I might be wrong, but when you have IdentityFile ~/.ssh/id_rsa in your ssh config, I think ssh only tries that (and those that are provided by an agent if you have one running). That suggests that it uses a different key when you ssh to the ip, try to show us the output like the above, but from an attempt to connect to the ip.
But as ~/.ssh/id_rsa is (part of) the default, the explanation must lie in the “part of”, as an ssh to the ip wouldn’t try other keys (unless you didn’t show us your entire .ssh/config, there might be default settings).

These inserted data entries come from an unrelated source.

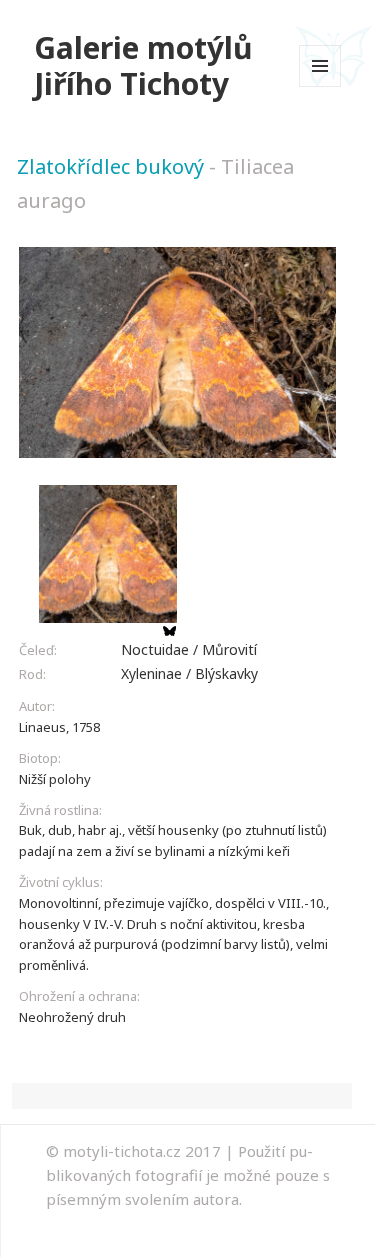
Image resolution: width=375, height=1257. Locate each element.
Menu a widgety (320, 86)
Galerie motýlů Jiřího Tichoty (143, 65)
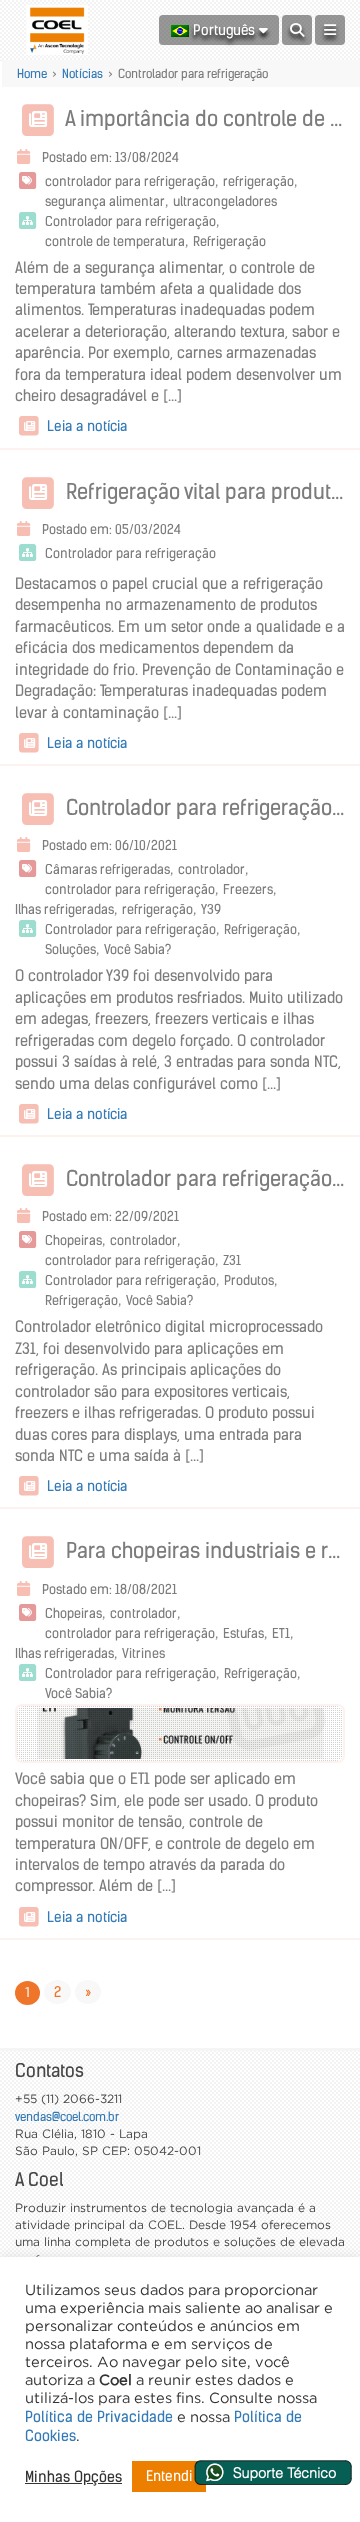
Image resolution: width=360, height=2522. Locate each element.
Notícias (82, 73)
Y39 (211, 909)
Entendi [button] (169, 2476)
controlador (211, 869)
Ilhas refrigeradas (64, 909)
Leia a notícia (85, 426)
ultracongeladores (225, 201)
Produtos (249, 1280)
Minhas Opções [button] (73, 2477)
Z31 (232, 1260)
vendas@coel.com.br (67, 2116)
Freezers (248, 889)
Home (32, 73)
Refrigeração (229, 241)
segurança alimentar (105, 201)
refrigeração (258, 181)
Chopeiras (73, 1240)
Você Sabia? (137, 949)
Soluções (70, 949)
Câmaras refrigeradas (107, 869)
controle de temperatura (115, 241)
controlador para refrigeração (130, 181)
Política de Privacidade (99, 2417)
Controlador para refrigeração (130, 221)
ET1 (281, 1633)
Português (224, 30)
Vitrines (143, 1653)
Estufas (243, 1633)
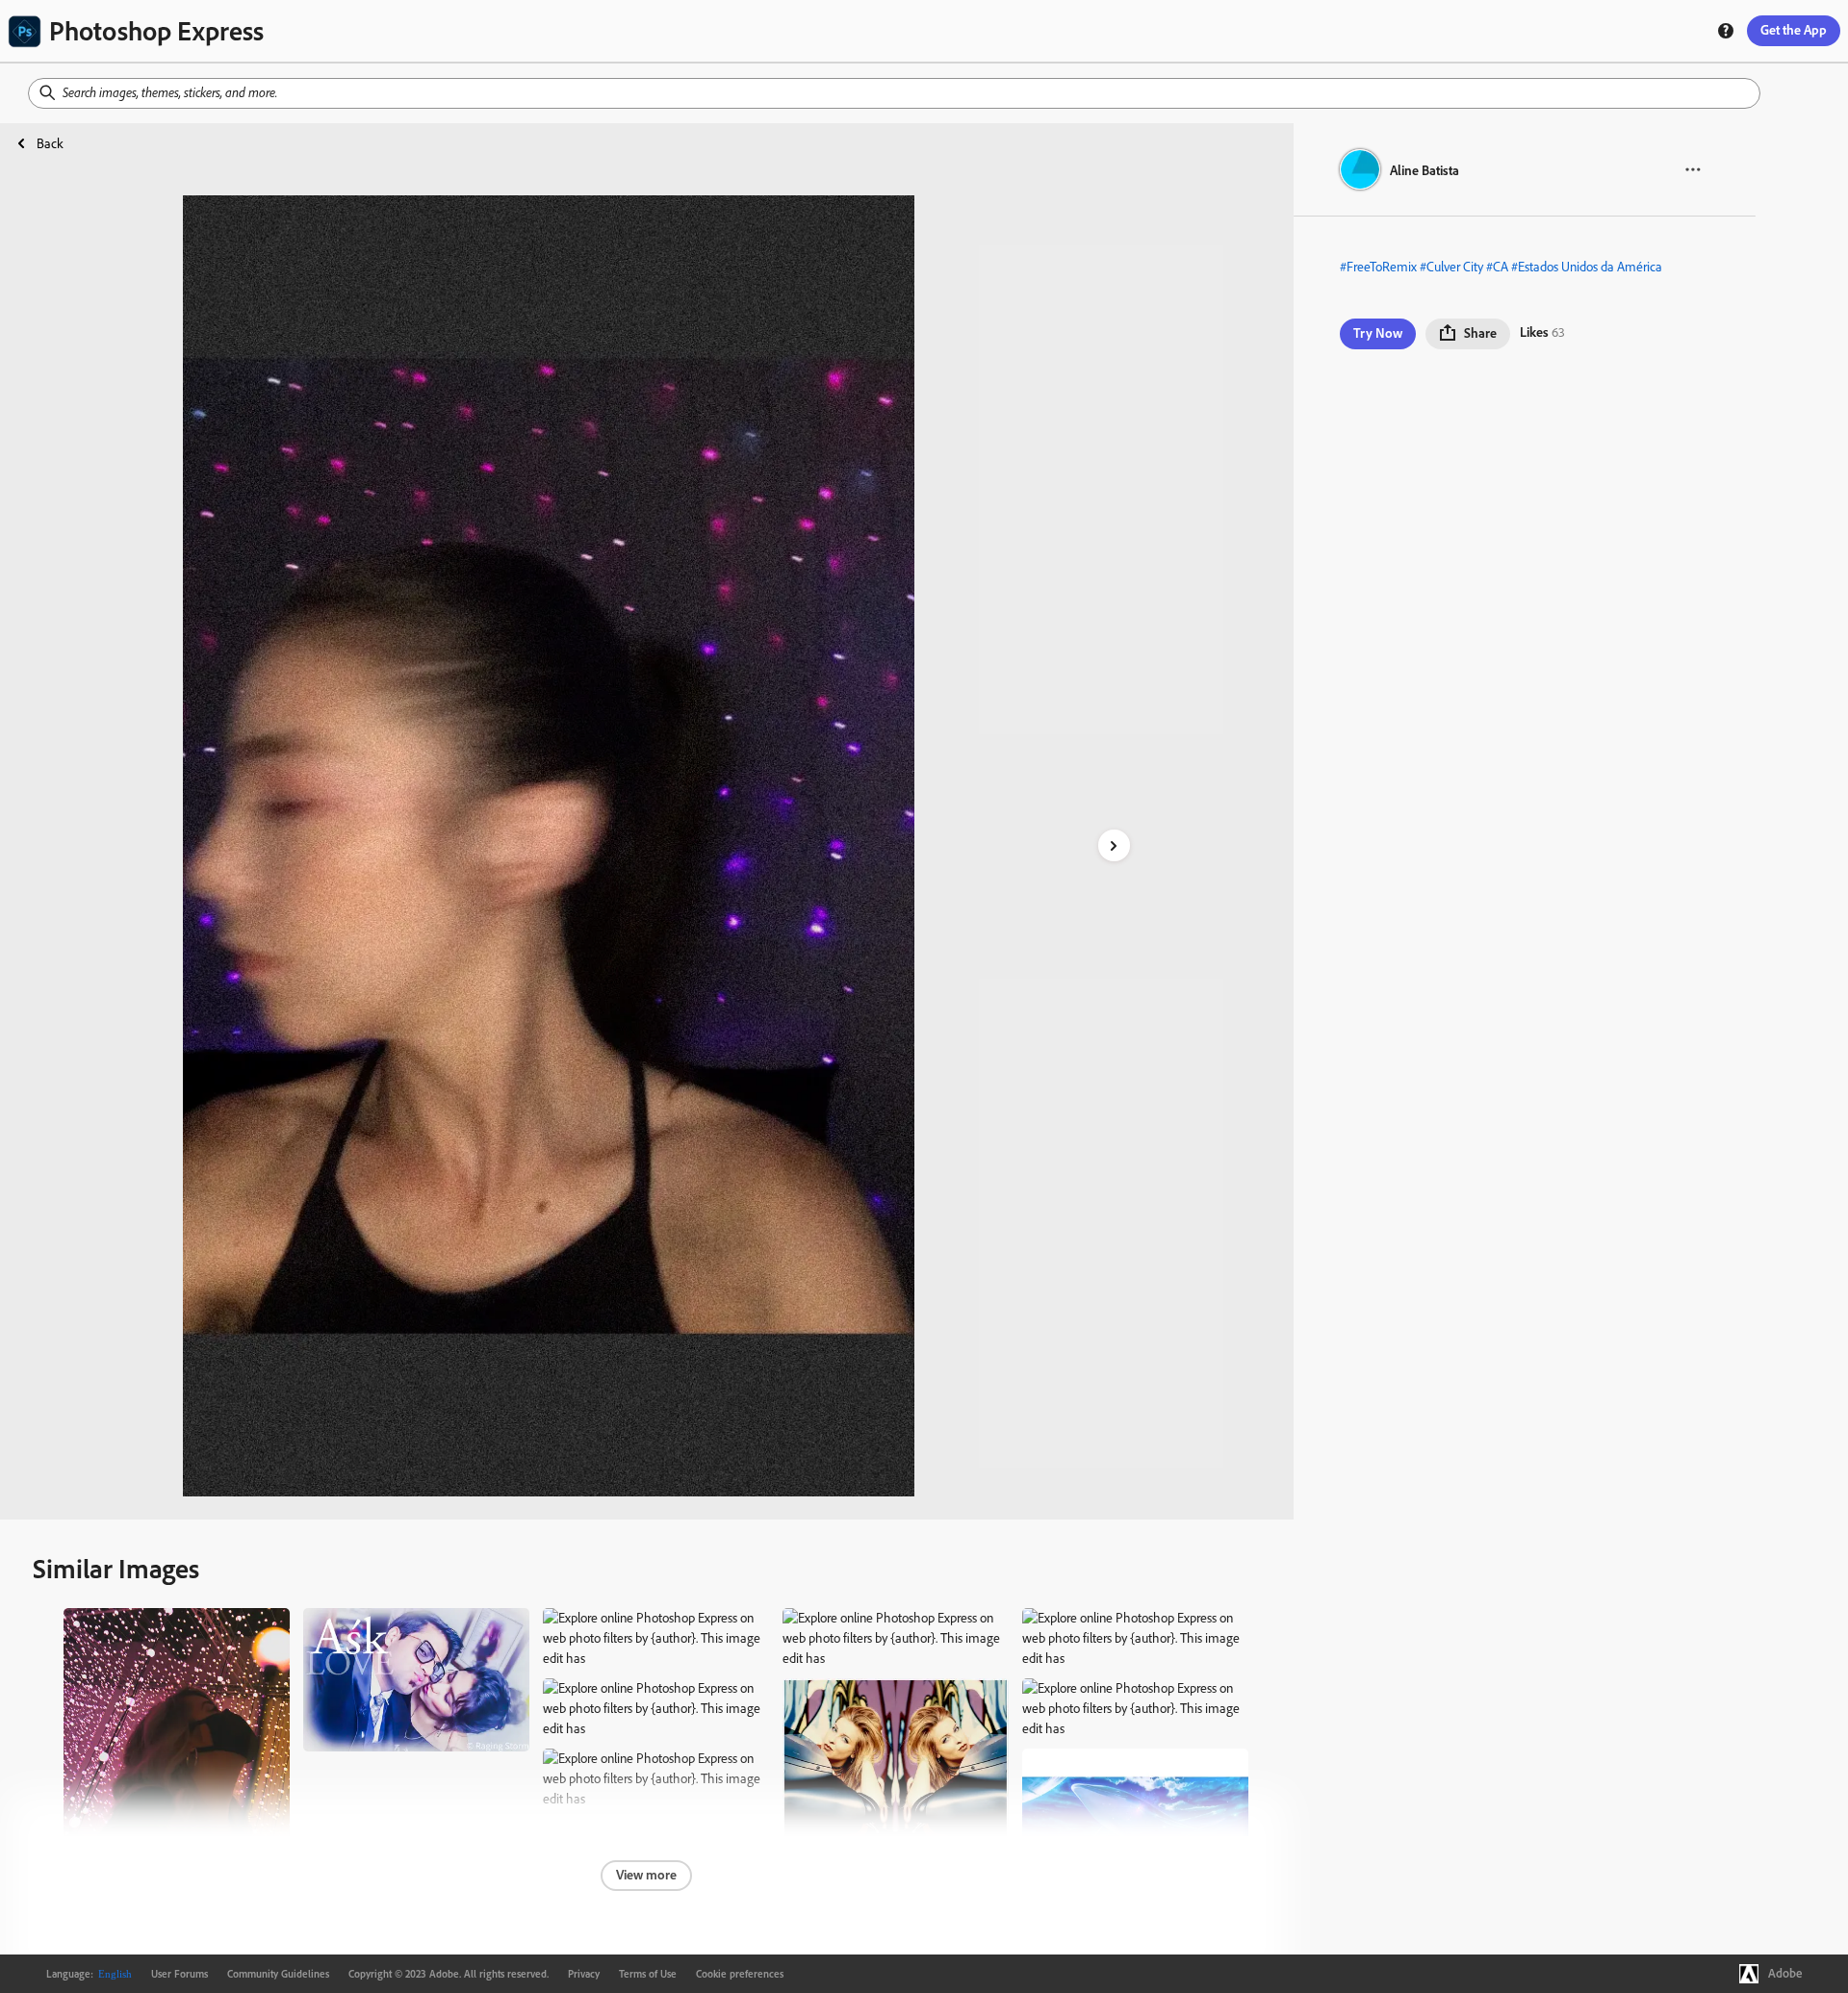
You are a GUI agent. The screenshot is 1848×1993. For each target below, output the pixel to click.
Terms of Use (648, 1973)
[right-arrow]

here is the entire ssh_config
*# This is the ssh client system-wide configuration file. See*
*# ssh_config(5) for more information. This file provides defaults for*
*# users, and the values can be changed in per-user configuration files*
*# or on the command line.*
*# Configuration data is parsed as follows:*
*# 1. command line options*
*# 2. user-specific file*
*# 3. system-wide file*
*# Any configuration value is only changed the first time it is set.*
*# Thus, host-specific definitions should be at the beginning of the*
*# configuration file, and defaults at the end.*
*# Site-wide defaults for some commonly used options. For a comprehensive*
*# list of available options, their meanings and defaults, please see the*
*# ssh_config(5) man page.*
Host *
*# ForwardAgent no*
*# ForwardX11 no*
*# ForwardX11Trusted yes*
*# PasswordAuthentication yes*
*# HostbasedAuthentication no*
*# GSSAPIAuthentication no*
*# GSSAPIDelegateCredentials no*
*# GSSAPIKeyExchange no*
*# GSSAPITrustDNS no*
*# BatchMode no*
*# CheckHostIP yes*
*# AddressFamily any*
*# ConnectTimeout 0*
*# StrictHostKeyChecking ask*
*# IdentityFile ~/.ssh/id_rsa*
*# IdentityFile ~/.ssh/id_dsa*
*# IdentityFile ~/.ssh/id_ecdsa*
*# IdentityFile ~/.ssh/id_ed25519*
*# Port 22*
*# Protocol 2*
*# Ciphers aes128-ctr,aes192-ctr,aes256-ctr,aes128-cbc,3des-cbc*
*# MACs hmac-md5,hmac-sha1,umac-64@openssh.com*
*# EscapeChar ~*
*# Tunnel no*
*# TunnelDevice any:any*
*# PermitLocalCommand no*
*# VisualHostKey no*
*# ProxyCommand ssh -q -W %h:%p gateway.example.com*
*# RekeyLimit 1G 1h*
SendEnv LANG LC_*
HashKnownHosts yes
GSSAPIAuthentication yes
Host FQDN
PasswordAuthentication no
IdentityFile ~/.ssh/id_rsa
CheckHostIP yes
(How come you knew how to format output in the original post, but didn’t do it this time?)
I think something is fishy around keys, from the recent output:
debug1: Offering public key: RSA SHA256:GCOmXVN7463SEXRS+2MqMPh9l6X/+2J1ZvGHCm/6aiQ /home/user/.ssh/id_rsa
but that is not the fingerprint in the error message you quoted in the first post:
debug1: Will attempt key: /home/user/.ssh/id_rsa RSA SHA256:VX3JDVrZYNtFpFUhiQR11IYdRCotA/yl/H0DodwKqRY agent
Could it be that you’re using two different users, but just change both usernames to “user” before posting here? Other than that, I can’t imagine what you can have done to make that happen.
Correct. Apache can be used as a reverse HTTP proxy but does not understand nor forward other protocols such as SSH. Another option would be to use a reverse SSH tunnel to connect to the FQDN server, and then to the gitlab_server host, something like this in a terminal: ssh git@FQDN -L 9000:gitlab_server:22 and on a second terminal, ssh git@127.0.0.1 -p 9000 (untested).
Not sure if that works reliably with Git, though; never done that. I’d suggest using HTTPS as a Git protocol here or providing the GitLab Server with its own dedicated VM and removing the other VHosts that could influence performance.